When you hear the term “will” used in an estate planning context, you are probably going to think about the document that is used to state your final wishes regarding asset transfers. A last will or last will and testament can be used as an asset transfer vehicle, but this is not the only type of will that can be utilized.
There is another type of will that everyone should have that is called a living will. This type of will has nothing to do with asset transfers. A living will is an advance directive for health care. You can use a living will to record your life-support preferences.

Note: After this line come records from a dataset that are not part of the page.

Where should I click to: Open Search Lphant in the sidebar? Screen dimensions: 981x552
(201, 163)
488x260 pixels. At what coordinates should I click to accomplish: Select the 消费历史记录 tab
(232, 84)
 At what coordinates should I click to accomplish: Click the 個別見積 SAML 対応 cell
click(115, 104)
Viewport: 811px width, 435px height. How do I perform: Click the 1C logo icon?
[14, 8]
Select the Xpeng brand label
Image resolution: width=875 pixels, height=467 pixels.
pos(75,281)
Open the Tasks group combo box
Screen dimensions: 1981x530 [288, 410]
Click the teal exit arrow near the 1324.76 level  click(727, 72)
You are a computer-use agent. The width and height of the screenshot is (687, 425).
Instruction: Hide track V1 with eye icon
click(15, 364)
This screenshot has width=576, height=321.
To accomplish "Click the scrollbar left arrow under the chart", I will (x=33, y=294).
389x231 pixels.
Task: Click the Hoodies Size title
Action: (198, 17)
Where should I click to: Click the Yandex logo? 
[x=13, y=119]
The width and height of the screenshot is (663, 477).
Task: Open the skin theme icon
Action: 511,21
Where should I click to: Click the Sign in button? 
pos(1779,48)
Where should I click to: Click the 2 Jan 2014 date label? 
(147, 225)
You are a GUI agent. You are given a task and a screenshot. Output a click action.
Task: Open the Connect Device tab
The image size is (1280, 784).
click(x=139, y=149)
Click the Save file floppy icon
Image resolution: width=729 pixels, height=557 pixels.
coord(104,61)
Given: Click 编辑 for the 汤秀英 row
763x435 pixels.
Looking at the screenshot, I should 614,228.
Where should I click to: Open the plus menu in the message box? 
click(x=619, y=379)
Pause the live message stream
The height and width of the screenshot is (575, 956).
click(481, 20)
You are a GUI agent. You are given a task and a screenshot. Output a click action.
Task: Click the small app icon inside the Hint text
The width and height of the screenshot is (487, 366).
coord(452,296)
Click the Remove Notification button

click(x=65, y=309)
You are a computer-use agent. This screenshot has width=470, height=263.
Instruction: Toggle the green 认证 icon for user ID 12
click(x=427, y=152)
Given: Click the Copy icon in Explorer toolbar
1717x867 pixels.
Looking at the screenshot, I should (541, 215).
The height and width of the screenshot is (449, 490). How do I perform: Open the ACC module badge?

Physicians can sometimes keep people alive indefinitely through the utilization of artificial measures like feeding tubes, artificial hydration, and mechanical respiration. This can be true even if there is no hope of recovery. With a living will, you can state your life-support preferences.
When a living will is in place, medical professionals would be compelled to follow your instructions in the event of your incapacitation.
A living trust is an asset transfer vehicle. You could use a living trust as an alternative to a last will as the centerpiece of your estate plan when it comes to the financial element.
If you use a last will to state your final wishes, it would be admitted to probate after you die. This is a legal process that provides interested parties with certain protections, but it comes with some drawbacks.
An estate can pass through probate in around nine months to a year in most areas. This is a considerable amount of time to wait for an inheritance, and inheritances cannot be distributed while the process is underway.
Probate expenses are another negative, and the process is a public proceeding. Anyone who wants to find out how you decided to distribute your assets can obtain probate records, and this can cause difficulties if there are disgruntled parties who feel as though they they were not treated fairly.
When assets have been conveyed into a living trust, the trustee that is named in the document can distribute assets to the beneficiaries outside of probate, so these drawbacks are avoided.